Nous sommes loin de la volonté initiale de la tutelle de faire table rase, d’un seul coup, du système LMD. Aujourd’hui, le ministère évoque une réforme graduelle, basée sur le principe de volontariat des universités. Une nouvelle approche qui fait éloigner la crainte d’un électrochoc à l’image de celui qui a suivi l’introduction du système « Licence-MasterDoctorat » en 2002, qui avait pour rappel entraîné une série de grève d’étudiants, dont certaines ont même conduit à des années blanches dans certaines facultés.

Un système qui malgré ses 19 ans, n’a toujours pas atteint ses objectifs premiers, se révélant comme un socle de connaissance théorique, dénuée de toute rigueur méthodologique, de capacité critiques ou d’esprit de synthèse. D’un autre côté, le système Bachelor défendu par Amzazi vise à renforcer le développement de Soft Skills ou compétences transversales chez les étudiants, alors que le système actuel était également censé développer ces aptitudes devenus un préalable pour l’employabilité. 

L’entrée en vigueur de ce nouveau modèle importé, devra par ailleurs composer avec des facultés surpeuplées et aux moyens limités. Des universités qui, par ailleurs, enregistrent d’importants taux de déperdition, 16,5 % des étudiants abandonnent leurs cursus avant même de passer l’examen de la première année, alors que la moyenne d’obtention de la licence varie entre 4,5 et 5 ans contre les 3 ans réglementaires. En effet, seuls 13,3% des étudiants décrochent leur licence en 3 ans, alors que près de 47,2% des étudiants jettent l’éponge sans avoir décrocher de diplômes après un minimum de 2 à 3 ans d’études. 

Une énième réforme à réajuster ?
Des chiffres effarants qui montrent certes les limites du système LMD, mais également les dommages collatéraux d’une mise en application musclée, sans préparation en amont ni prise en compte des spécificités du système éducatif marocain. En effet, là où l’élève marocain étudiait la majeure partie de ses matières en arabe et sous un modèle « pédagogique » dirigiste, rigide et ne laissant aucune place à la créativité. Ces mêmes élèves, une fois le bac en poche se retrouvaient face à un système francophone et qui, conformément à la philosophie LMD, devait adopter le principe d’autoformation. 

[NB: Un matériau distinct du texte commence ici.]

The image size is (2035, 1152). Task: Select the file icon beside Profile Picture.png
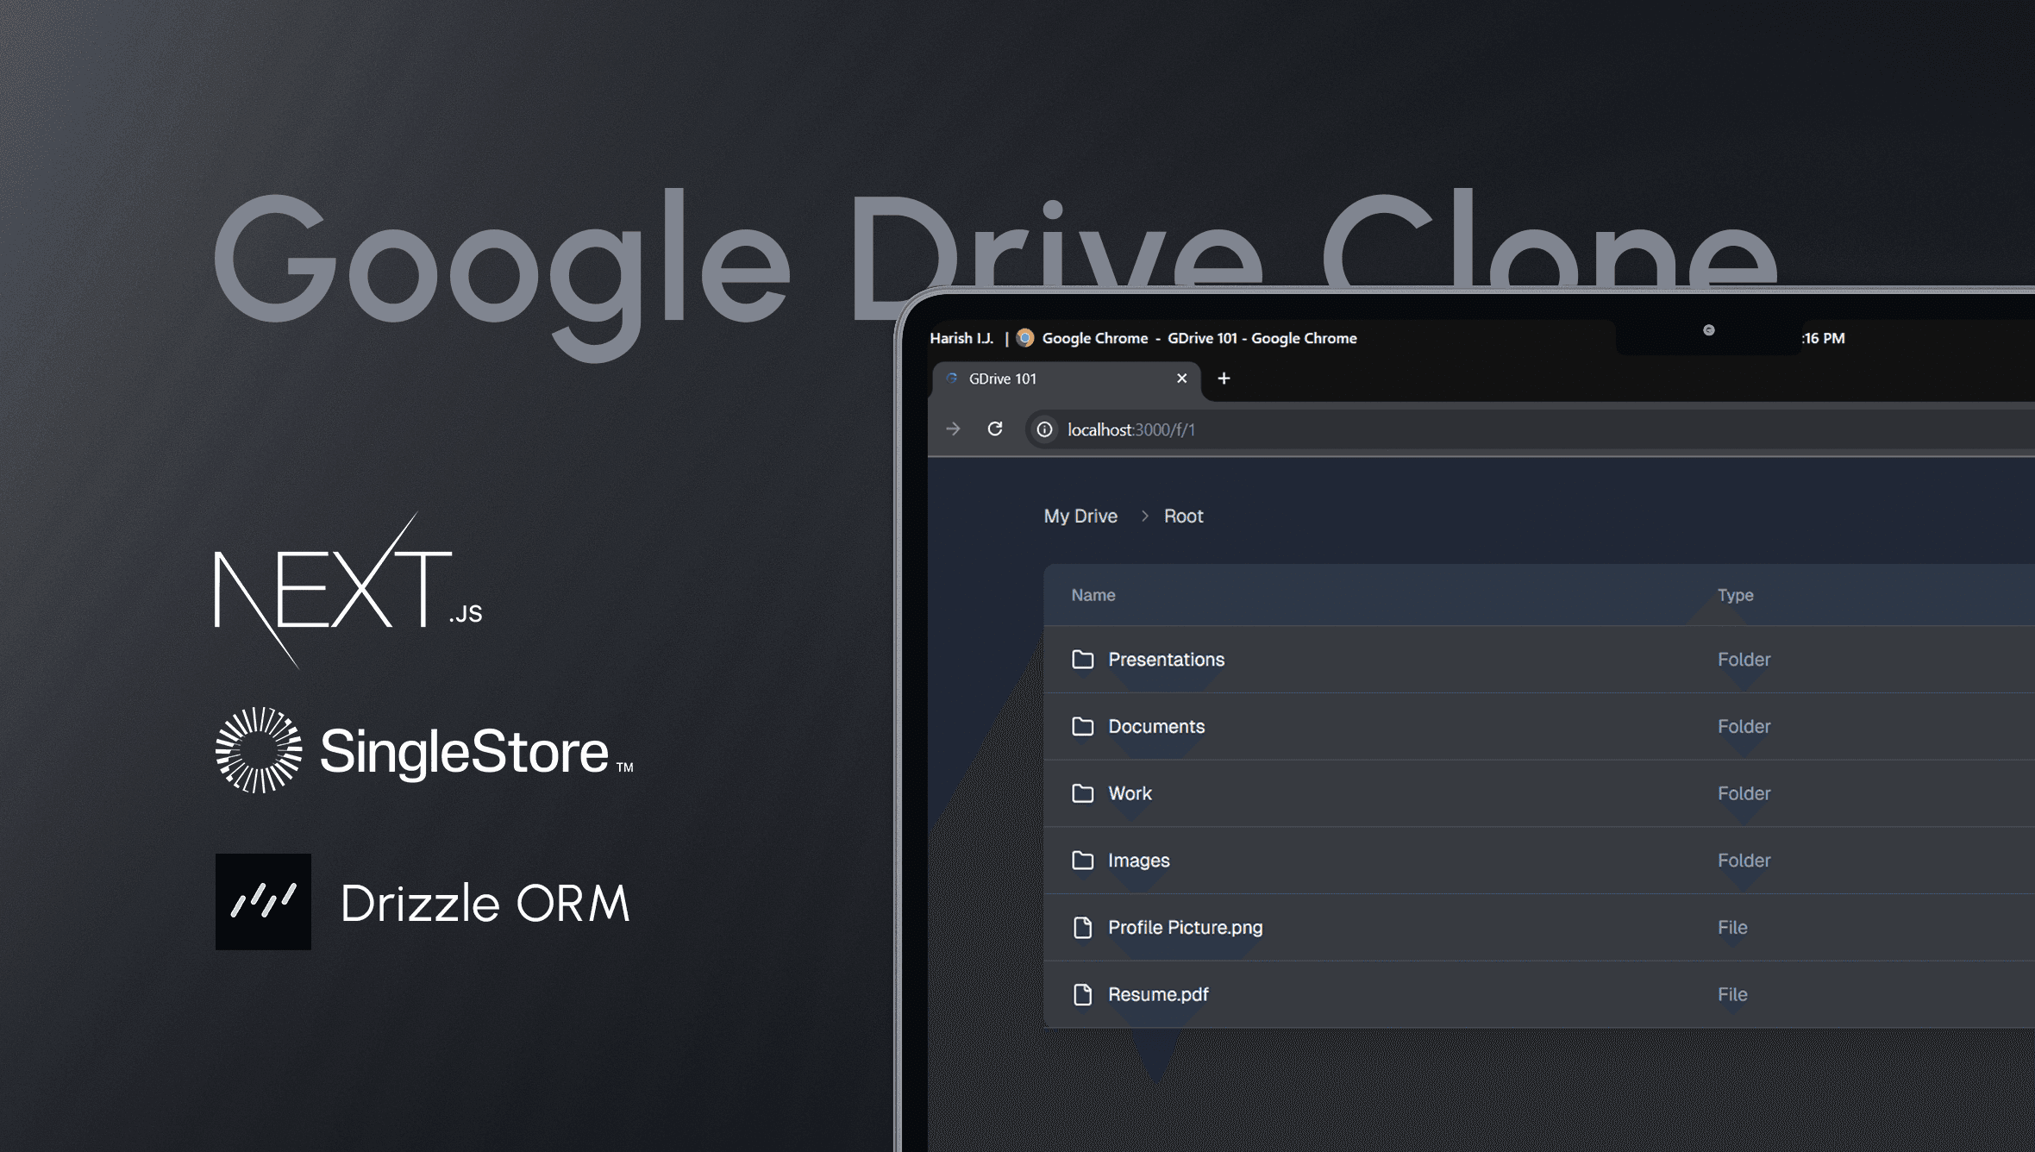coord(1084,927)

Ceci sans oublier que certaines disciplines, à l’image du Droit, n’ont jamais réellement assimilé ce système, se bornant à saucissonner les cours autrefois dispensés en une année, sur un semestre. Autre facteur expliquant « l’échec » du système en cours, le recours à l’université comme un « safe deposit » pour les étudiants n’ayant pu s’inscrire à leurs premiers choix de formation et craignant une péremption de leurs baccalauréats. Bien que la tutelle défende son projet de réforme avec l’introduction d’un système de certification de langues étrangères et un reboot du système d’orientation. S’y ajoutent la mise en place de nouvelles filières et la refonte du cahier pédagogique. Des mesures qui risquent de suivre la même voie de garage que les réformes qui l’ont précédées, si elles ne s’intègrent pas dans une vision globale allant du primaire au supérieur. Si les universités ne sont pas impliquées dans l’application de ses réformes sur le terrain en calibrant leurs offres en fonction des spécificités propres à chaque région. En attendant que la tutelle ne propose une piste de réforme maroco-marocaine, au lieu de se contenter d’importer des systèmes pensés pour des pays occidentaux aux mœurs, valeurs et systèmes complètement différents du modèle marocain.